----- MATERIAL DE TRABAJO -----
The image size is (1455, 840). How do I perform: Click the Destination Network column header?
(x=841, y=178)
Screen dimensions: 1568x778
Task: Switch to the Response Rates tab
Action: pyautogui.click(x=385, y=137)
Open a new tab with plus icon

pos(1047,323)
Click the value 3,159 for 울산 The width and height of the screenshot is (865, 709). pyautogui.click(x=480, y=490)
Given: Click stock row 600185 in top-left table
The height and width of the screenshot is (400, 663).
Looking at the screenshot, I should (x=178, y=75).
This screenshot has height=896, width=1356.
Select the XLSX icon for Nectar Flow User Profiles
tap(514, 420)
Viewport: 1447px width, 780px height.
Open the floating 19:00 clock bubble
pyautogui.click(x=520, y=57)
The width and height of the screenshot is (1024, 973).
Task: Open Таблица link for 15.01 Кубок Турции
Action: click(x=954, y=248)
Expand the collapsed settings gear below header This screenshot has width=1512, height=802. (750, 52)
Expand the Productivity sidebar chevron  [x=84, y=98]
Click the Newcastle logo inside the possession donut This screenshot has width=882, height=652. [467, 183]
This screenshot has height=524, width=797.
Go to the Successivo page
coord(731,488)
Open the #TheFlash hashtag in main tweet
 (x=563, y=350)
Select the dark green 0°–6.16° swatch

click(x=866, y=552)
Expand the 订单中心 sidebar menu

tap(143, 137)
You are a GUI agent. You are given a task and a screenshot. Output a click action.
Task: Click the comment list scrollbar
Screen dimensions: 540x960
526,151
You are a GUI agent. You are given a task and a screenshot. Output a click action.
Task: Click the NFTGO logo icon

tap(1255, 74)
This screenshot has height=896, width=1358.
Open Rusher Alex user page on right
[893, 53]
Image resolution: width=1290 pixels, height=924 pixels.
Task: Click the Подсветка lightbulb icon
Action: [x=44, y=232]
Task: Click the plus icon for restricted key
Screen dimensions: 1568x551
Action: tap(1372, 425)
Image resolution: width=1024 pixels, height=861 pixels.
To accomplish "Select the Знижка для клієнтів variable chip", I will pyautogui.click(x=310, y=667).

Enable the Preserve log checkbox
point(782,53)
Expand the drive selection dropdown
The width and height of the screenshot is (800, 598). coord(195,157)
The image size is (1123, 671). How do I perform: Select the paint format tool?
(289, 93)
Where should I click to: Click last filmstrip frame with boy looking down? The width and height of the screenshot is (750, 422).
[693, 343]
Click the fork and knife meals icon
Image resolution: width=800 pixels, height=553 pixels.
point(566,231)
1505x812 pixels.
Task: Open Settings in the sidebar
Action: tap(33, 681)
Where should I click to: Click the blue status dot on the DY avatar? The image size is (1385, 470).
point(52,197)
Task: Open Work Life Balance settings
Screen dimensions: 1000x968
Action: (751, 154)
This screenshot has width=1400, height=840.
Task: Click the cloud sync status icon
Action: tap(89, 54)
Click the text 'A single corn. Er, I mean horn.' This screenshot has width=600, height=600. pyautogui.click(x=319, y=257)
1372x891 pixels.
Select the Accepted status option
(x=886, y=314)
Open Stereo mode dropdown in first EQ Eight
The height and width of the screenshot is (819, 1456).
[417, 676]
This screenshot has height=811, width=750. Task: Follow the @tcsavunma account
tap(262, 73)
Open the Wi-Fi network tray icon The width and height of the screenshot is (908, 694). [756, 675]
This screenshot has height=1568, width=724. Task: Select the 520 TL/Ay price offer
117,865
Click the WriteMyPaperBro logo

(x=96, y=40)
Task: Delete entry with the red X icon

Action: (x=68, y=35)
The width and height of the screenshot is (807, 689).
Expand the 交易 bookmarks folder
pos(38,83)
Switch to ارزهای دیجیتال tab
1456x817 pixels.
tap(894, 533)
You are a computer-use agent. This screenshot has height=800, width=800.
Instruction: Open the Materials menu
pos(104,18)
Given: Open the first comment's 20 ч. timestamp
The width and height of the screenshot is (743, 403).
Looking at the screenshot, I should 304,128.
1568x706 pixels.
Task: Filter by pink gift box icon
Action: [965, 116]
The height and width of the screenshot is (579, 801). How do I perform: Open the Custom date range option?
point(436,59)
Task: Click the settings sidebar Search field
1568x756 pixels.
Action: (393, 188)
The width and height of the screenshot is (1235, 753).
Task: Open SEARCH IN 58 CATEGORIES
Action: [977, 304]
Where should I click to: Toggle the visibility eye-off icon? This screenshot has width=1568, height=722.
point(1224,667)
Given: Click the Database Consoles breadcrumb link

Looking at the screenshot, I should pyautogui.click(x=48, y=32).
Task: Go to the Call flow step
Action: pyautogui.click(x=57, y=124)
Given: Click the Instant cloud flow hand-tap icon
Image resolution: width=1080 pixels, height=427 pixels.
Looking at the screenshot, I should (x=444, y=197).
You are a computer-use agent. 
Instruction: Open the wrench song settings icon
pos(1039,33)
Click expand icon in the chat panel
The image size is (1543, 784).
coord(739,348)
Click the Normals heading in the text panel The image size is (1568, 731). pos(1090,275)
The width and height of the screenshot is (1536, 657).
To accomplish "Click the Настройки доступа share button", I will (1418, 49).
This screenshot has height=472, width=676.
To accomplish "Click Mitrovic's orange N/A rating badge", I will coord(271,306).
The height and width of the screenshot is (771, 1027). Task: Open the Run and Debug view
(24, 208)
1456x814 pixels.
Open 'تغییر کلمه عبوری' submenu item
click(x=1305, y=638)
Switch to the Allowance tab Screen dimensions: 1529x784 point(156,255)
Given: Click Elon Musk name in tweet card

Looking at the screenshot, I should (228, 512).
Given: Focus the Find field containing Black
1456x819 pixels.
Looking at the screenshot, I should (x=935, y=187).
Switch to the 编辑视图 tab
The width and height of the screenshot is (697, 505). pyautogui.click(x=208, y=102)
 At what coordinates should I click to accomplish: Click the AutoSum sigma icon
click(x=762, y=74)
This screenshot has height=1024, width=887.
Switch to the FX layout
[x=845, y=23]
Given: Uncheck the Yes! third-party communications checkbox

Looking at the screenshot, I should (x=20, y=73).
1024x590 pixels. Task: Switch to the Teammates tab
-----
- [TAREA ASIGNADA]
Cambia "GUI agent" por "UI assistant" en todos los registros y deja lo demás igual.

- [RESULTADO DEL EJERCICIO]
The image size is (1455, 840). How do I perform: Click the Destination Network column header?
(x=841, y=178)
Screen dimensions: 1568x778
Task: Switch to the Response Rates tab
Action: pyautogui.click(x=385, y=137)
Open a new tab with plus icon

pos(1047,323)
Click the value 3,159 for 울산 The width and height of the screenshot is (865, 709). pyautogui.click(x=480, y=490)
Given: Click stock row 600185 in top-left table
The height and width of the screenshot is (400, 663).
Looking at the screenshot, I should (x=178, y=75).
This screenshot has height=896, width=1356.
Select the XLSX icon for Nectar Flow User Profiles
tap(514, 420)
Viewport: 1447px width, 780px height.
Open the floating 19:00 clock bubble
pyautogui.click(x=520, y=57)
The width and height of the screenshot is (1024, 973).
Task: Open Таблица link for 15.01 Кубок Турции
Action: click(x=954, y=248)
Expand the collapsed settings gear below header This screenshot has width=1512, height=802. (750, 52)
Expand the Productivity sidebar chevron  [x=84, y=98]
Click the Newcastle logo inside the possession donut This screenshot has width=882, height=652. [467, 183]
This screenshot has height=524, width=797.
Go to the Successivo page
coord(731,488)
Open the #TheFlash hashtag in main tweet
 (x=563, y=350)
Select the dark green 0°–6.16° swatch

click(x=866, y=552)
Expand the 订单中心 sidebar menu

tap(143, 137)
You are a UI assistant. You are given a task and a screenshot. Output a click action.
Task: Click the comment list scrollbar
Screen dimensions: 540x960
526,151
You are a UI assistant. You are given a task and a screenshot. Output a click action.
Task: Click the NFTGO logo icon

tap(1255, 74)
This screenshot has height=896, width=1358.
Open Rusher Alex user page on right
[893, 53]
Image resolution: width=1290 pixels, height=924 pixels.
Task: Click the Подсветка lightbulb icon
Action: [x=44, y=232]
Task: Click the plus icon for restricted key
Screen dimensions: 1568x551
Action: tap(1372, 425)
Image resolution: width=1024 pixels, height=861 pixels.
To accomplish "Select the Знижка для клієнтів variable chip", I will pyautogui.click(x=310, y=667).

Enable the Preserve log checkbox
point(782,53)
Expand the drive selection dropdown
The width and height of the screenshot is (800, 598). coord(195,157)
The image size is (1123, 671). How do I perform: Select the paint format tool?
(289, 93)
Where should I click to: Click last filmstrip frame with boy looking down? The width and height of the screenshot is (750, 422).
[693, 343]
Click the fork and knife meals icon
Image resolution: width=800 pixels, height=553 pixels.
point(566,231)
1505x812 pixels.
Task: Open Settings in the sidebar
Action: tap(33, 681)
Where should I click to: Click the blue status dot on the DY avatar? The image size is (1385, 470).
point(52,197)
Task: Open Work Life Balance settings
Screen dimensions: 1000x968
Action: (751, 154)
This screenshot has width=1400, height=840.
Task: Click the cloud sync status icon
Action: tap(89, 54)
Click the text 'A single corn. Er, I mean horn.' This screenshot has width=600, height=600. pyautogui.click(x=319, y=257)
1372x891 pixels.
Select the Accepted status option
(x=886, y=314)
Open Stereo mode dropdown in first EQ Eight
The height and width of the screenshot is (819, 1456).
[417, 676]
This screenshot has height=811, width=750. Task: Follow the @tcsavunma account
tap(262, 73)
Open the Wi-Fi network tray icon The width and height of the screenshot is (908, 694). [756, 675]
This screenshot has height=1568, width=724. Task: Select the 520 TL/Ay price offer
117,865
Click the WriteMyPaperBro logo

(x=96, y=40)
Task: Delete entry with the red X icon

Action: (x=68, y=35)
The width and height of the screenshot is (807, 689).
Expand the 交易 bookmarks folder
pos(38,83)
Switch to ارزهای دیجیتال tab
1456x817 pixels.
tap(894, 533)
You are a computer-use agent. This screenshot has height=800, width=800.
Instruction: Open the Materials menu
pos(104,18)
Given: Open the first comment's 20 ч. timestamp
The width and height of the screenshot is (743, 403).
Looking at the screenshot, I should 304,128.
1568x706 pixels.
Task: Filter by pink gift box icon
Action: [965, 116]
The height and width of the screenshot is (579, 801). How do I perform: Open the Custom date range option?
point(436,59)
Task: Click the settings sidebar Search field
1568x756 pixels.
Action: (393, 188)
The width and height of the screenshot is (1235, 753).
Task: Open SEARCH IN 58 CATEGORIES
Action: [977, 304]
Where should I click to: Toggle the visibility eye-off icon? This screenshot has width=1568, height=722.
point(1224,667)
Given: Click the Database Consoles breadcrumb link

Looking at the screenshot, I should pyautogui.click(x=48, y=32).
Task: Go to the Call flow step
Action: pyautogui.click(x=57, y=124)
Given: Click the Instant cloud flow hand-tap icon
Image resolution: width=1080 pixels, height=427 pixels.
Looking at the screenshot, I should (x=444, y=197).
You are a computer-use agent. 
Instruction: Open the wrench song settings icon
pos(1039,33)
Click expand icon in the chat panel
The image size is (1543, 784).
coord(739,348)
Click the Normals heading in the text panel The image size is (1568, 731). pos(1090,275)
The width and height of the screenshot is (1536, 657).
To accomplish "Click the Настройки доступа share button", I will (1418, 49).
This screenshot has height=472, width=676.
To accomplish "Click Mitrovic's orange N/A rating badge", I will coord(271,306).
The height and width of the screenshot is (771, 1027). Task: Open the Run and Debug view
(24, 208)
1456x814 pixels.
Open 'تغییر کلمه عبوری' submenu item
click(x=1305, y=638)
Switch to the Allowance tab Screen dimensions: 1529x784 point(156,255)
Given: Click Elon Musk name in tweet card

Looking at the screenshot, I should (228, 512).
Given: Focus the Find field containing Black
1456x819 pixels.
Looking at the screenshot, I should (x=935, y=187).
Switch to the 编辑视图 tab
The width and height of the screenshot is (697, 505). pyautogui.click(x=208, y=102)
 At what coordinates should I click to accomplish: Click the AutoSum sigma icon
click(x=762, y=74)
This screenshot has height=1024, width=887.
Switch to the FX layout
[x=845, y=23]
Given: Uncheck the Yes! third-party communications checkbox

Looking at the screenshot, I should (x=20, y=73).
1024x590 pixels. Task: Switch to the Teammates tab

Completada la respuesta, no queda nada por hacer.